Disable Default Docs in Production
recommended
Set docs_url=None and redoc_url=None in the FastAPI constructor when running in production to prevent exposing the API specification to the public.

LLM Integration and Streaming

0/5

Use StreamingResponse for LLMs
critical
Implement StreamingResponse for all LLM inference endpoints to return tokens as they are generated, preventing gateway timeouts for long completions.
Limit Concurrent Inference Calls
recommended
Use an asyncio.Semaphore to cap the number of simultaneous calls to external LLM providers or local models to manage cost and memory usage.
Implement HTTPX Connection Pooling
critical
Initialize a single global httpx.AsyncClient instance to reuse TCP connections for external API calls, rather than creating a new client per request.
Configure Request Timeouts
critical
Set explicit connect, read, and write timeouts on all external HTTP clients to prevent the application from hanging on unresponsive upstream AI services.
Validate Stream Termination
recommended
Ensure the application correctly handles client disconnects during a stream to immediately stop upstream inference and free up resources.

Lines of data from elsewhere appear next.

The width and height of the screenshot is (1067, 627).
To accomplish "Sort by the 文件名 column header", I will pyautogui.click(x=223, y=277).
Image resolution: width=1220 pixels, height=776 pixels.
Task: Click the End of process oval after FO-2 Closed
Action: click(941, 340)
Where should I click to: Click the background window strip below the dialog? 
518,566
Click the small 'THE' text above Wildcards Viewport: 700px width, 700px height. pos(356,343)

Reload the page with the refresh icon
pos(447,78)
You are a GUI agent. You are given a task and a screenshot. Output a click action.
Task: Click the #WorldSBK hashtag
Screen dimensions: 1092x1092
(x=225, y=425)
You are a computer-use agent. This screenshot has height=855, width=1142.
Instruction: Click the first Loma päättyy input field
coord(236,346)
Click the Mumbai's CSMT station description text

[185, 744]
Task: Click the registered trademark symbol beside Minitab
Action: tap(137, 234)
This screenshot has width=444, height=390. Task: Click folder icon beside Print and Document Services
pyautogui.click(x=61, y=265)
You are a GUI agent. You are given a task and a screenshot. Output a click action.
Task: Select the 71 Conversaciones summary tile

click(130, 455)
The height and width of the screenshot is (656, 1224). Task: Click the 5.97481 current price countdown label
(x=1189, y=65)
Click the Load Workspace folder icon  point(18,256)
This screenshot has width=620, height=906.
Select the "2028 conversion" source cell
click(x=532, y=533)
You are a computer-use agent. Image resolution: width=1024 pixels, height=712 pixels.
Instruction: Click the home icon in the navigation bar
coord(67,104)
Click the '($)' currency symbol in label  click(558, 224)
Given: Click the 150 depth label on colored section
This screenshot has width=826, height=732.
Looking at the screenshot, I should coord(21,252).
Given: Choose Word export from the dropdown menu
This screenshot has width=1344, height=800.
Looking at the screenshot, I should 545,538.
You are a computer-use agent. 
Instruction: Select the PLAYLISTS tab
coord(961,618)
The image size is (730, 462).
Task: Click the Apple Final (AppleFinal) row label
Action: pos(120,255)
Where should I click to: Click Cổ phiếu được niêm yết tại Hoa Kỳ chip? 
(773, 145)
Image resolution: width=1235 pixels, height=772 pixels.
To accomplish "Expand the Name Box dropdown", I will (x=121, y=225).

Deployment and Observability

0/5

Configure Uvicorn Workers
critical
Run Uvicorn via Gunicorn using the UvicornWorker class, setting the number of workers to (2 x CPU cores + 1) for optimal resource utilization.
Enable Proxy Headers
critical
Include ProxyHeadersMiddleware if the app is behind Nginx or Traefik to ensure correct client IP and protocol detection.
Expose Health Check Endpoints
critical
Create a /health route that verifies connectivity to the database and cache, used by orchestrators like Kubernetes for liveness/readiness probes.
Standardize JSON Logging
recommended
Configure the logging system to output structured JSON formatted logs to stdout for easier parsing by log aggregation tools.
Trace Requests with IDs
recommended
Implement middleware to inject a unique X-Request-ID into every request's context and include it in all logs for distributed tracing.